Keep it plain, or add a flavoring like a cinnamon stick, fresh vanilla bean, orange zest, or (my favorite) a splash or whisky or rum to your cider at the beginning of the simmering process.
How to make boiled cider at home
So how do you make apple cider syrup? It's just as easy as it sounds. Just know that it's going to take a few hours to make it, so plan accordingly.
Step 1: Transfer cider to a pot
Take fresh, unfiltered apple cider and pour it into a heavy pot along with your preferred flavorings (photo 1).
After bringing the cider to a boil, reduce the heat to keep the cider at a simmer. You should see small bubbles.
Step 2: Monitor the cider
One way to measure your progress is to use a skewer to see how far down the cider has evaporated (photo 2). When it's done, the volume will be about ⅛th its original height.

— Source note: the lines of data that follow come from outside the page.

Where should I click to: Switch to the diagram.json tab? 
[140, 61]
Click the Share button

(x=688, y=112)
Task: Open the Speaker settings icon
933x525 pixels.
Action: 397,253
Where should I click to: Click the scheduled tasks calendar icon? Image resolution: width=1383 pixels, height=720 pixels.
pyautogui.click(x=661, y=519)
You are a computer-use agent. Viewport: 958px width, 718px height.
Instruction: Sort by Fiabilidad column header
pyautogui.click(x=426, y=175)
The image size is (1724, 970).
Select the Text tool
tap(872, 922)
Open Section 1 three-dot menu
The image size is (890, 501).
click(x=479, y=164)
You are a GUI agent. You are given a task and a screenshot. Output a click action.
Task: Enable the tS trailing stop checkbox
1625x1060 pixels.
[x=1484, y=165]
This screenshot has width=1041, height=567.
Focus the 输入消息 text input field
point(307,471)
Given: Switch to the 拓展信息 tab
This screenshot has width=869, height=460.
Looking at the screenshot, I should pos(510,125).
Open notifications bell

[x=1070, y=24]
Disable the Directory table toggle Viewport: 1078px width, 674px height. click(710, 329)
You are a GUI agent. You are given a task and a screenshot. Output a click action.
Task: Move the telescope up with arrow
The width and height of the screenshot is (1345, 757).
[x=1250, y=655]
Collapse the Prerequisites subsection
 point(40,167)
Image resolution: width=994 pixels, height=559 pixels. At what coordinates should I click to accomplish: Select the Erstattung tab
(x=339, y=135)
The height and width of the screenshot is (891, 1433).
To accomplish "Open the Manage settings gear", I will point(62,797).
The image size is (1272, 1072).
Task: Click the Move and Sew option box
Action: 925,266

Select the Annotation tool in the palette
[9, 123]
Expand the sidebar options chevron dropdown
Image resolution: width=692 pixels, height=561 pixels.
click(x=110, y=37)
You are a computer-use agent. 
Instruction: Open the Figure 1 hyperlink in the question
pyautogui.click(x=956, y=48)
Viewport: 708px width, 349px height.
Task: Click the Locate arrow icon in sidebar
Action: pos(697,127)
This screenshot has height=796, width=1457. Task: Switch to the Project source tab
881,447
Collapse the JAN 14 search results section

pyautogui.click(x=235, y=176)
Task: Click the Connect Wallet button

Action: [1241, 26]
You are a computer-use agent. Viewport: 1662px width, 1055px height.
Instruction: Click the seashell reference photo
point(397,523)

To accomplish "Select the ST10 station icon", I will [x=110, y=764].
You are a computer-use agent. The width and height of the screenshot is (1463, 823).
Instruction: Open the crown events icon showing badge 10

Here's the boiled cider after 2 and 3 hours of simmering (photo 3):
Step 3: Check for doneness
The cider will be ready when you stir it and dark copper-colored bubbles form, covering the entire surface (photo 4). If you were to smear a small amount on a plate, it will have the consistency of warm, runny honey.
Boiled apple cider thickens as it cools, so don't over-cook it. Once you've achieved the right consistency, remove it from the heat and strain it through a fine mesh strainer into a canning jar to remove any impurities.
Questions asked and answered
Here are some questions you might have...
It should keep more or less indefinitely when stored in the refrigerator.
Boiling cider evaporates the water in much the same way as how maple syrup is made, and the final product will be ⅛ of the original volume. So, a ½ gallon of fresh cider will give you about 1 cup of apple syrup and will take about 3 to 4 hours to make, while a gallon will give your about 2 cups and will take 5 to 6 hours.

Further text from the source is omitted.